A tribe is not usually created out of thin air. More often than not, tribes are found. They are existing groups of people formed around very specific interests and passions. Many times, they’re leaderless — until someone has the courage to step up.

Here are some examples:

  • Trekkies are a tribe.
  • The Southern Baptist Convention is a tribe.
  • Vegans are a tribe.
  • J.K. Rowling readers are a tribe.
  • Your neighborhood may be a tribe.
  • Even a close-knit family can be a tribe.

All major movements begin with tribes, with a group of people who care enough to do something. And if your message is going to make a difference, you’re going to have to find yours.

Without a tribe, you’re irrelevant

You may have something to say, but if you open your mouth and there’s not tribe to hear you, what’s the point? If your words can’t spur people on, then perhaps your energy is better spent finding the people who will resonate with your message.

Because you can waste a lot of breath, spouting out a message nobody is listening to. But make no mistake: there are people who care about what you have to say. You just need to find them.

Without a tribe, you’re invisible

We all have talents and gifts that deserve to be noticed. Some of us are more comfortable with the spotlight than others, but all of us were created to live in community.

No man is an island…

But without a tribe, that’s exactly what you are: a loner, a rebel. Not a pioneer, a vagrant. As poetic as it may seem to go it alone, you need people to help you accomplish your vision (whatever it may be).

Without a tribe you’re ignorant

The surprising fact about tribes is not just that you get to lead one, but that it, in fact, leads you. The best leaders are servants. And when you find your tribe and take up the mantle of leadership, you will hear from people.

They’ll tell you what they need, what they want. They’ll share their dreams and aspirations and greatest fears with you. And if you truly care, you’ll listen.

You’ll do everything you can to help those people, and they’ll love you for it. They’ll want to reward you (of course, the irony is helping them is the reward).

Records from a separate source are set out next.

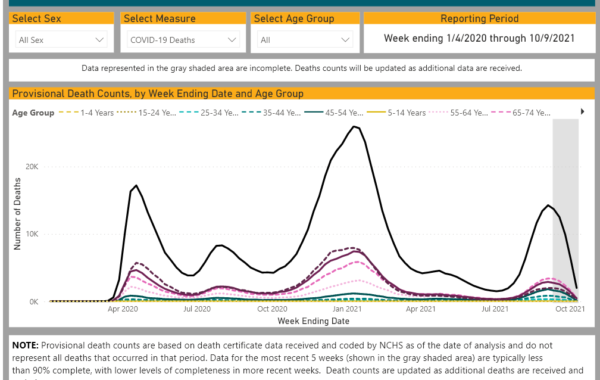Viewport: 600px width, 380px height.
Task: Click the Age Group All chevron
Action: pyautogui.click(x=345, y=40)

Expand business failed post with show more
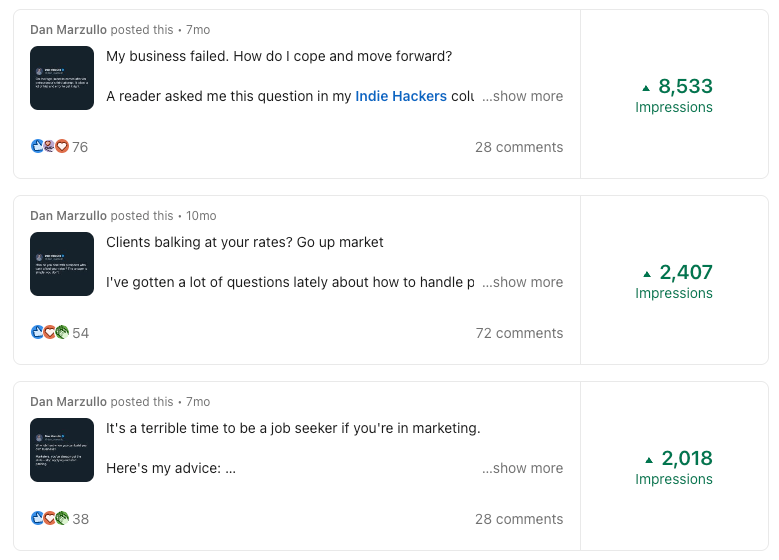click(x=522, y=97)
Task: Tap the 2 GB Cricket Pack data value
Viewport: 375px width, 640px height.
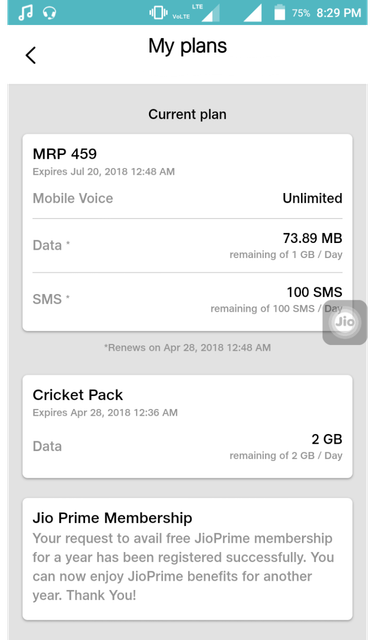Action: coord(327,439)
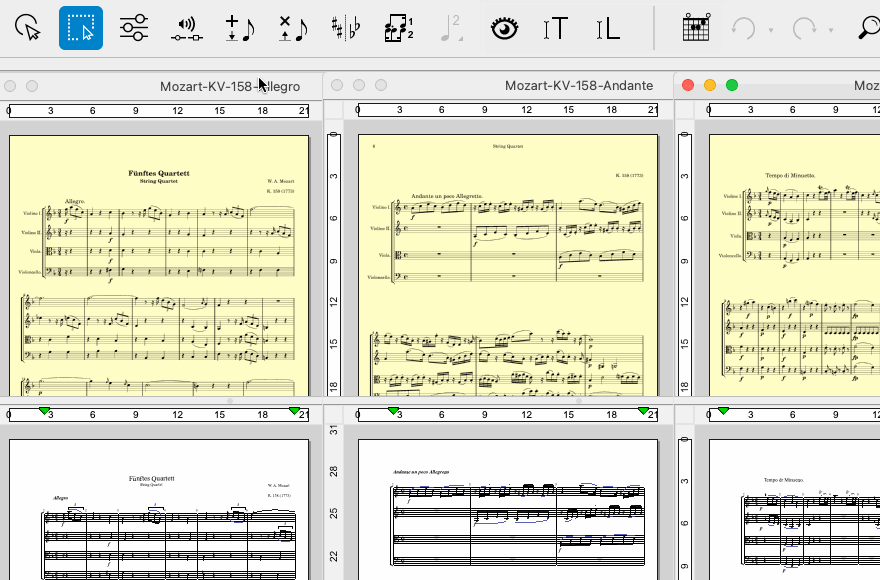Toggle the lyrics tool L icon
This screenshot has width=880, height=580.
point(607,28)
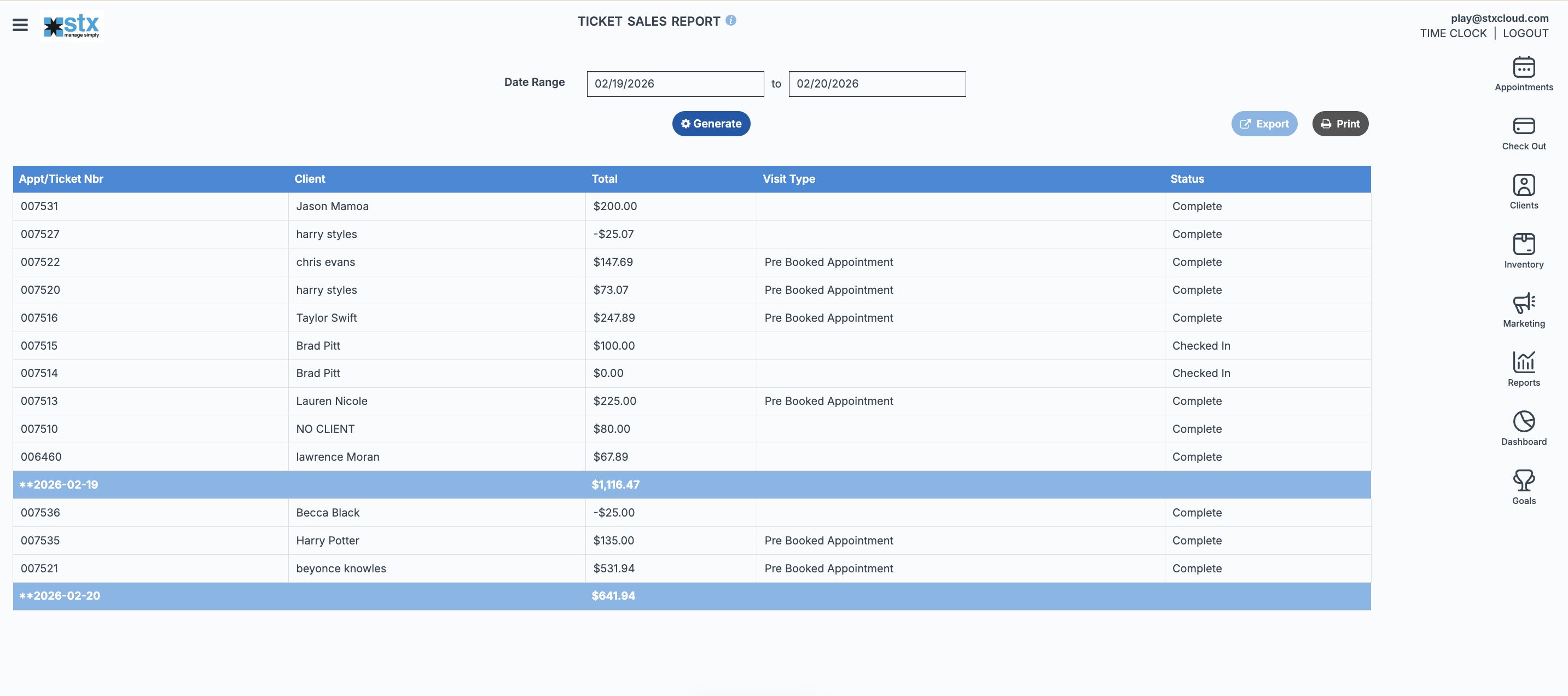Screen dimensions: 1568x696
Task: Click the Total column header
Action: (604, 179)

But if you never take the time to find the tribe, you’ll never get the chance to listen. And you’ll always be taking a shot in the dark when you write, speak, or try to create something you think the world needs.

Time to find your tribe

The best thing I ever did as a writer was find my tribe. I spent years figuring out what I wanted to say and what I didn’t. Then I focused on a specific niche and wrote just to that worldview.

Along the way, I encountered people and listened to their stories, which helped me better understand the message I wanted to articulate (I am still learning this).

The result is a small, but powerful group of people who will follow me wherever I want to lead (which is not something I take lightly). The cool part is it’s not just me leading them; it’s us, participating in a movement together.

If you’re someone who has something to say but is still waiting for people to listen, you need a tribe. And if you’re not quite sure how to find one, start here.

Why else do we need tribes? Share in the comments.

*Photo credit: James Cridland (Creative Commons)

58 thoughts on “3 Truths About Tribes & Why We Need Them

  1. I just wrote about finding mine at an Arkansas Women Bloggers conference. Incredibly important for moving forward, being challenged, and finding support. https://goodwolve.blogs.com/moxielife/2012/08/i-found-my-tribe.html

    1. Wow. Arkansas? Women Bloggers? This is the second time I’ve heard of it, but cannot find it. Please write me! And thanks so much for posting here! katharinetrauger.wordpress.com

  2. This really hit home. Spent the last 26 years speaking my vision to a “tribe” and left frustrated and disenchanted. Now looking to find another “tribe” and recognize how true your words are. Thanks and MacKeeper is worth it.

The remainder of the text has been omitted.